All week, I have been pondering about what I wanted this Concordian article to look like. A “what’s next” for me, a “what my Cobber experience could have been” or a final homage to the loving, albeit fashion backward, Scarf Boy.
Well, what’s next for me is that I’m moving to Denver, CO with the lovely Geneva Nemzek. I have no idea what I’m going to do (if you have any connections, hit me up), where I’m going to live or what it’s going to be like to live that far from home. I’m filled with terror and excitement for this new and exhilarating journey.
What the Cobber experience could have been for me is irrelevant. Would I have changed some things? Absolutely. More accountability, more intentional leadership and friendship choices, and an increased focus on my basic needs would definitely have been incorporated into my life earlier. But these experiences, even my grandest mistakes, have taught me so much. I’ve laughed my hardest, cried my loudest, and loved my deepest during my 4 years at Concordia… My life has been changed, and I regret nothing.
Scarf Boy’s story has been given more homage than he or I could ever have imagined. To take a nickname that was used to bully me freshman year and reclaim it as my own has been one of the most empowering things I’ve ever done, proving yet again that my perception of myself is greater than the sum of other people’s perceptions of me. By crafting the narrative of my past, I have the ability to define my present and future.
Since I’ve covered all the topics I brainstormed, I’ll continue to craft the narrative of my past by closing with some non-anonymous confessions. Here are my Confessions of a Colin:
1) I skipped class WAY too much. Like, a lot. Like, people-asking-me-if-I-dropped-out a lot. And while I would never condone this behavior, and am genuinely sad to have missed quality information, I will forever validate the “mental health day” and remain proud of myself for making the choices that, at the time, seemed best for me.
2) I ran for Vice President of SGA to be more popular, which may have been one of the most ironic choices I’ve ever made. Initially, I invested my time and energy in SGA to better my image rather than to better this campus. I’m sorry about that. Through this vain decision, however, my passion for changing the affairs of Concordia has vastly increased.
3) As a sophomore, I stole a bowl from DS. I thought it was a cool thing to do and have since lost it. I will gladly pay the difference, but it feels nice to get that one off my chest.
4) My activism with SAGA started as nothing more than a resume builder. Andrew Eilola, the past SAGA president, had to essentially force me to run for Vice President. This decision, however reluctant, changed my life forever. My passion for activism and the LGBTQ community has never been stronger, and this group of people has quickly become my family.
5) I have let people down too many times to count. Missing a meeting, being late to a rehearsal, missing work, being forever late on rent (sorry Tanner), being forever late for Concordian deadlines (sorry Jacob), and failing to complete tasks on time are just scraping the surface of ways in which I’ve disappointed people.
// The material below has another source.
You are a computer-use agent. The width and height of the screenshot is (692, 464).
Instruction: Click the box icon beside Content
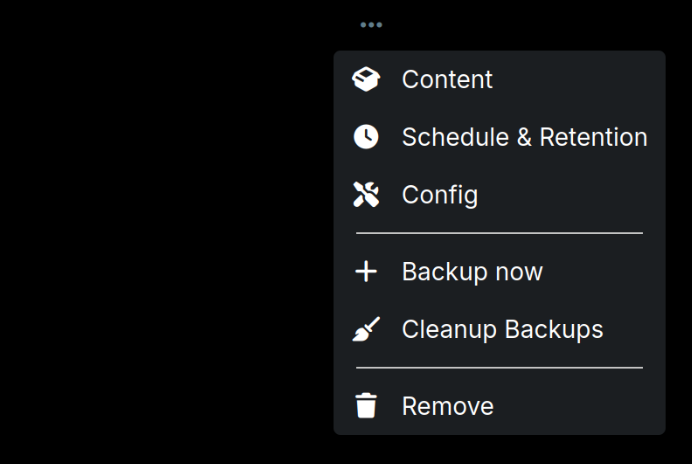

Rest assured, all this disappointment was internalized and has stayed with me. However, being able to forgive myself has proven vital in being able to keep moving forward. Thank you to everyone who has been so patient with me when I didn’t always deserve it. Through these consistent shortcomings, I have learned that a person cannot be defined as a sum of their faults but rather as a product of their context. I take full responsibility for these experiences but will not let them ruin me. Thank you for helping me recognize that.
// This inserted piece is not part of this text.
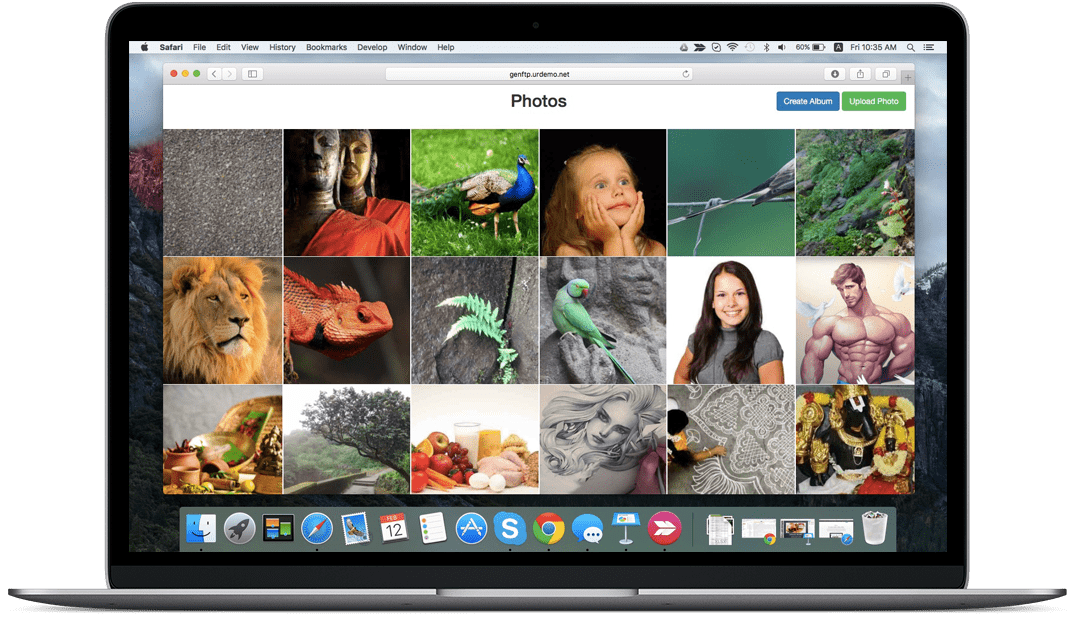Reload the page with the refresh icon
The image size is (1079, 617).
coord(685,74)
It’s really hard to reflect on these mistakes and publicly write about them. These aren’t my proudest moments nor my fondest memories. However, they serve as a springboard for the discovery of new passions, the acceptance of real circumstances, and the importance of self-reflection. Giving voice to my mistakes lets me learn from them, instead of living in a constant state of regret.
Advice from the second-to-last-column of a soon-to-be-alum: recognize your mistakes, own up to them and see them for what they are – a mere part of a bigger and more beautiful picture.